The 2000 CHA Men's Ice Hockey Tournament (also known as the 2000 CHA Final Five) was the 1st tournament in conference history and was played between March 10 and March 12, 2000, at the Von Braun Center in Huntsville, Alabama. Niagara defeated Alabama-Huntsville 3–2 in the championship game to win the inaugural tournament.

==Format==
The tournament featured three rounds of play. The top five teams in the regular season conference standings advanced to the tournament. In the first round, the fourth and fifth ranked seeds, Air Force and Findlay, played for entry into the semifinals, to which the top three seeds received byes. The winners of the two semifinal games then played for the championship on March 12, 2000.
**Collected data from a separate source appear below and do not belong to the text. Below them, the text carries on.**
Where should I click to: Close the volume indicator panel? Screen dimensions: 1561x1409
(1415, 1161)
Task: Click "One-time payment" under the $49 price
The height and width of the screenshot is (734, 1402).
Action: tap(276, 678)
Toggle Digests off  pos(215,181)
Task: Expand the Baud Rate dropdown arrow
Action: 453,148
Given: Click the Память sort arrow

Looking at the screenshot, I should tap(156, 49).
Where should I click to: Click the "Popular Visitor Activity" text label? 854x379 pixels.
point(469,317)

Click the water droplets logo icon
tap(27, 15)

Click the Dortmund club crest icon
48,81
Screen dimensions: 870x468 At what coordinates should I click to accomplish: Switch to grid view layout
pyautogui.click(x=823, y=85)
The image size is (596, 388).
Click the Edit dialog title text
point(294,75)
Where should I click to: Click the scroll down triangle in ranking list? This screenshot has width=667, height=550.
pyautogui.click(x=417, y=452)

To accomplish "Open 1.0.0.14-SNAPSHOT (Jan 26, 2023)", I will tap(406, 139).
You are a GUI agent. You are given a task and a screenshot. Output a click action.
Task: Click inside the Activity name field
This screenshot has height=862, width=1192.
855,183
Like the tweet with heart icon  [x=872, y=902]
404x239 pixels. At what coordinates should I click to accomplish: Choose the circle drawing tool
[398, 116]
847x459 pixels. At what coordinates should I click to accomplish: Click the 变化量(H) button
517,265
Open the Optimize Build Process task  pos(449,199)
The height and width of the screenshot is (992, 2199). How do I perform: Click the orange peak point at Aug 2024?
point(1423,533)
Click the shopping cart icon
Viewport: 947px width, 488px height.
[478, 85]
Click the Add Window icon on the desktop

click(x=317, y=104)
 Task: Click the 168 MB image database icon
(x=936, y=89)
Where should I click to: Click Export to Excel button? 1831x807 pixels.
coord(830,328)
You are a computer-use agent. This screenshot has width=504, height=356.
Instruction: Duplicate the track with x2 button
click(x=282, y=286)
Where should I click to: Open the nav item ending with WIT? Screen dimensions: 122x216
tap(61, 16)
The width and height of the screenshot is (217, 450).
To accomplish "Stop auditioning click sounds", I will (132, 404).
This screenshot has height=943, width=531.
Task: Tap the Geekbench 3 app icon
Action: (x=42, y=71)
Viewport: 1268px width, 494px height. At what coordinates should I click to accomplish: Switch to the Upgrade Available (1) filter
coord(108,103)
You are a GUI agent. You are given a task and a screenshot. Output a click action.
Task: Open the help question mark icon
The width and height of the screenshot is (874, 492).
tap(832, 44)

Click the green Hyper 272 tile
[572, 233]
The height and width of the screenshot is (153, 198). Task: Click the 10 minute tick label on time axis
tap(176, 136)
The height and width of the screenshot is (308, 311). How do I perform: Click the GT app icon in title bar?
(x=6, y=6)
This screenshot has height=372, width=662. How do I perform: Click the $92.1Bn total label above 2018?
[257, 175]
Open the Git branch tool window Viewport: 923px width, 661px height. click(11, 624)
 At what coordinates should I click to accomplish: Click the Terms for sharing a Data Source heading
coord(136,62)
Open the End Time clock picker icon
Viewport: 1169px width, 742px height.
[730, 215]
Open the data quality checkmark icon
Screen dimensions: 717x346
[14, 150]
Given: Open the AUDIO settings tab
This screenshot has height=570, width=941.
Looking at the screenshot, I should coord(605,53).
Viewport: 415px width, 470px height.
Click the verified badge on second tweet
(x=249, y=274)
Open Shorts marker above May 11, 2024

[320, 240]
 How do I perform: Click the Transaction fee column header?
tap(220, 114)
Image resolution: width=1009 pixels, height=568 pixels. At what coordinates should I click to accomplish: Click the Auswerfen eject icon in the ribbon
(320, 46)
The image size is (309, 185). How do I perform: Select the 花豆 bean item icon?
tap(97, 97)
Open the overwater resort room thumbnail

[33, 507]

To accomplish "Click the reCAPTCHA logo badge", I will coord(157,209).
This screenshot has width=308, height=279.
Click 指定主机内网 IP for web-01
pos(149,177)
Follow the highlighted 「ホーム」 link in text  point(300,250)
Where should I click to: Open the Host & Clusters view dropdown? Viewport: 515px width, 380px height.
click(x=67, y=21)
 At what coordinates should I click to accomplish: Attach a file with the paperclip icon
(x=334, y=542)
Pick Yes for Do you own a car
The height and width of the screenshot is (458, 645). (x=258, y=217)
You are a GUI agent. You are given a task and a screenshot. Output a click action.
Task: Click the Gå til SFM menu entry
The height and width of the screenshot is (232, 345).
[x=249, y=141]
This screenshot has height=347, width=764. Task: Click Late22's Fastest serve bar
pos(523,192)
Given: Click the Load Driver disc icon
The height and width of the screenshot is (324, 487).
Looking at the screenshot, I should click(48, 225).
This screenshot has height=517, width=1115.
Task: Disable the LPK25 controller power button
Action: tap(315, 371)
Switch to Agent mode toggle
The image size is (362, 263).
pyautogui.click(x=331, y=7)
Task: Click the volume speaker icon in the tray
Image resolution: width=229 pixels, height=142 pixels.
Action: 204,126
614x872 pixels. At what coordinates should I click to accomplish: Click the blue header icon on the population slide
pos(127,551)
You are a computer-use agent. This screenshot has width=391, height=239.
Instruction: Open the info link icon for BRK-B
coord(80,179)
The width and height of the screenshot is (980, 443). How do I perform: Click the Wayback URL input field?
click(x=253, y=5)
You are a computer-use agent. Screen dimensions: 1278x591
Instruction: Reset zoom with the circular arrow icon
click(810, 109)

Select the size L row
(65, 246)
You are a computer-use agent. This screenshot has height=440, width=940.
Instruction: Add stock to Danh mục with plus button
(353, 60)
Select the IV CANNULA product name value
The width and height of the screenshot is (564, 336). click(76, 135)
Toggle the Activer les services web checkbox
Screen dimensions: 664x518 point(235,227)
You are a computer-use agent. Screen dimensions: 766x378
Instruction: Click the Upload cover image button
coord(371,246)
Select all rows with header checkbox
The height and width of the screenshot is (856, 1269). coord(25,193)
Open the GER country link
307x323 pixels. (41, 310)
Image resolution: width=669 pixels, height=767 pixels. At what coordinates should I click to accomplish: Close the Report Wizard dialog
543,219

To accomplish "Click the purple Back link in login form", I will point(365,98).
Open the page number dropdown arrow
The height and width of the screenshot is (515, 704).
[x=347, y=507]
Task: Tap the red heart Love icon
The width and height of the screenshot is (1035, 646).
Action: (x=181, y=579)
===Conference standings===
Note: GP = Games played; W = Wins; L = Losses; T = Ties; PTS = Points; GF = Goals For; GA = Goals Against

1999–2000 College Hockey America standingsv; t; e;
|  | Conference |  |  |  |  |  |  |  | Overall |  |  |  |  |  |
| GP | W | L | T | PTS | GF | GA | GP | W | L | T | GF | GA |
| #13 Niagara†* | 17 | 15 | 0 | 2 | 32 | 86 | 18 |  | 42 | 30 | 8 | 4 | 165 | 65 |
| Alabama–Huntsville | 18 | 12 | 5 | 1 | 25 | 73 | 46 |  | 31 | 17 | 10 | 4 | 121 | 86 |
| Bemidji State | 17 | 8 | 8 | 1 | 17 | 63 | 69 |  | 34 | 13 | 20 | 1 | 107 | 155 |
| Air Force | 16 | 6 | 10 | 0 | 12 | 44 | 50 |  | 39 | 19 | 18 | 2 | 131 | 125 |
| Findlay | 18 | 4 | 14 | 0 | 8 | 38 | 101 |  | 31 | 9 | 22 | 0 | 79 | 146 |
| Army | 10 | 1 | 9 | 0 | 2 | 21 | 41 |  | 33 | 13 | 18 | 2 | 102 | 98 |
Championship: Niagara † indicates conference regular season champion * indicates conference tournament champion Final rankings: USA Today/USA Hockey Magazine Top 15 Poll

==Bracket==

Note: * denotes overtime period(s)

==Tournament awards==
===All-Star team===
- Goaltender: Greg Gardner (Niagara)
- Defensemen: Chris MacKenzie (Niagara), Shane Stewart (Alabama-Huntsville)
- Forwards: Nathan Bowen (Alabama-Huntsville), Jay Kasparek (Niagara), Kyle Martin (Niagara)

===MVP===

- Kyle Martin (Niagara)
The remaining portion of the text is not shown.